> [Trecho escolhido]:
Chutes do Saldanha

Reprodução/www

Reprodução/www

Assinado pelo Roberto Porto, este é outro texto do sítio “Direto da Redação” repassado aqui no Lado D.

Mesmo que o maior intuito do escrito é publicar alguns causos do João Saldanha na convivência com o autor, a ida ao estádio do Botafogo (RJ), no primeiro parágrafo, de “carona no folclórico lotação alvinegro” e ao lado dos craques do clube, não passa despercebida. Em 1958!

Se era julho daquele ano e a Copa da Suécia terminou em junho, a carona teve a presença de alguns alvinegros campeões do mundo pela Seleção Brasileira! (Ricardo S.)

. . .

Johnny without fear

por Roberto Porto

Rio – Meu primeiro contato pessoal com João Jobim Alves Saldanha (1917-1990) ocorreu a 13 de julho de 1958, após um jogo Botafogo x Fluminense na abertura do Campeonato Carioca daquele ano. Através de Sônia, uma de suas filhas, consegui uma carona no folclórico lotação alvinegro do Maracanã a General Severiano, ao lado de meu irmão Carlos Porto (autor do projeto arquitetônico do Engenhão). De General Severiano para Laranjeiras, onde morávamos, era mais fácil pegar uma condução. Para nós dois, foi uma honra seguir ao lado de Nílton Santos, Didi, Paulo Valentim e tantos outros que foram campeões cariocas no ano anterior.

Os anos se passaram – de maneira fulminante – e só fui me encontrar com “Johnny Without Fear” (João Sem Medo) na editoria de esportes do Jornal do Brasil em 1974, na qual ele era colunista e eu, subeditor. Ficamos amigos, a tal ponto que consegui que ele e seu suposto “inimigo” Sandro Luciano Moreyra (1919-1987) fossem à minha nova casa, à Rua Ribeiro de Almeida, em Laranjeiras. Mas João sempre me deu algum trabalho. Chegava cedo à redação, pilotando seu Fusca 1300, e me entregava a coluna sem um único e escasso parágrafo. Eu, pacientemente, reescrevia tudo, sem mudar o sentido do que ele escrevera, só colocando os necessários parágrafos.

> [Tarefa]: Escreva a continuação do texto sobre João Saldanha, começando logo depois da última frase. Não é preciso usar os dados.

> [Dados]:

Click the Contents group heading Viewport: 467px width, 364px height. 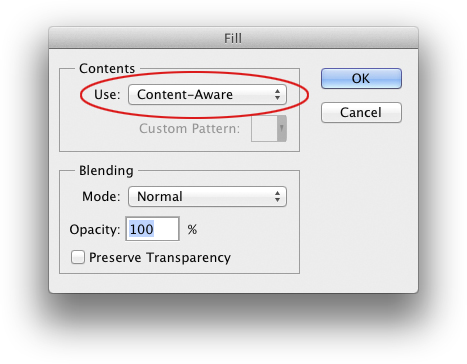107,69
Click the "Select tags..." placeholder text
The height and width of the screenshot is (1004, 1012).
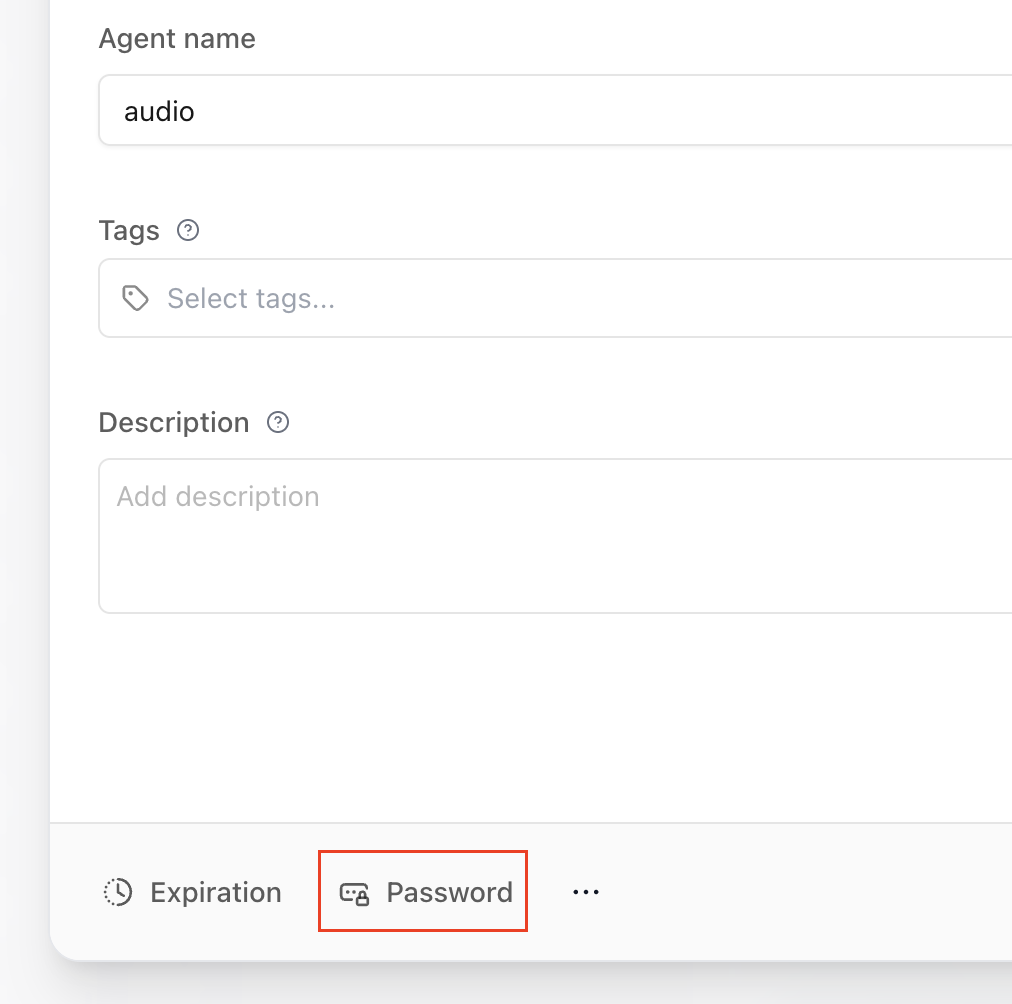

> [Resposta]:
O mais difícil era decifrar o espaço um que ele batucava em sua máquina.

Certa vez, em 1976, o editor de esportes João Máximo, me entregou a tarefa de escrever o funéreo da venda de General Severiano à Vale do Rio Doce. Modéstia à parte, a matéria levou um dos melhores títulos que bolei em minha carreira (“Botafogo vende sua história a metro quadrado”) e foi apontada como a melhor da Editoria de Esportes daquele distante ano. Enquanto escrevia a matéria, na redação, João veio por trás de mim e fez a seguinte pergunta:

– Roberto, o que você está escrevendo?

Respondi na lata:

– O fim de General Severiano…

João, então, fez a correção que lhe parecia fundamental:

– Você não pode deixar de contar aí a história de como conseguimos definitivamente o terreno. No meio do matagal, havia um barraco de um português que consertava charretes, carruagens, tílburis e outras coisas mais. Eu chamei uma rapaziada, inclusive o Sandro, e, certa noite, tacamos fogo no barraco…

Sandro Moreyra, que estava perto, veio a mim e perguntou:

– O que o João lhe contou?

Expliquei a história que João havia me passado e Sandro, sério, fez a observação:

– Roberto, o João nasceu em 1917, eu em 1919. Como é que poderíamos estar presentes a esse ato de atear fogo a um barraco, que ocorreu em 1912?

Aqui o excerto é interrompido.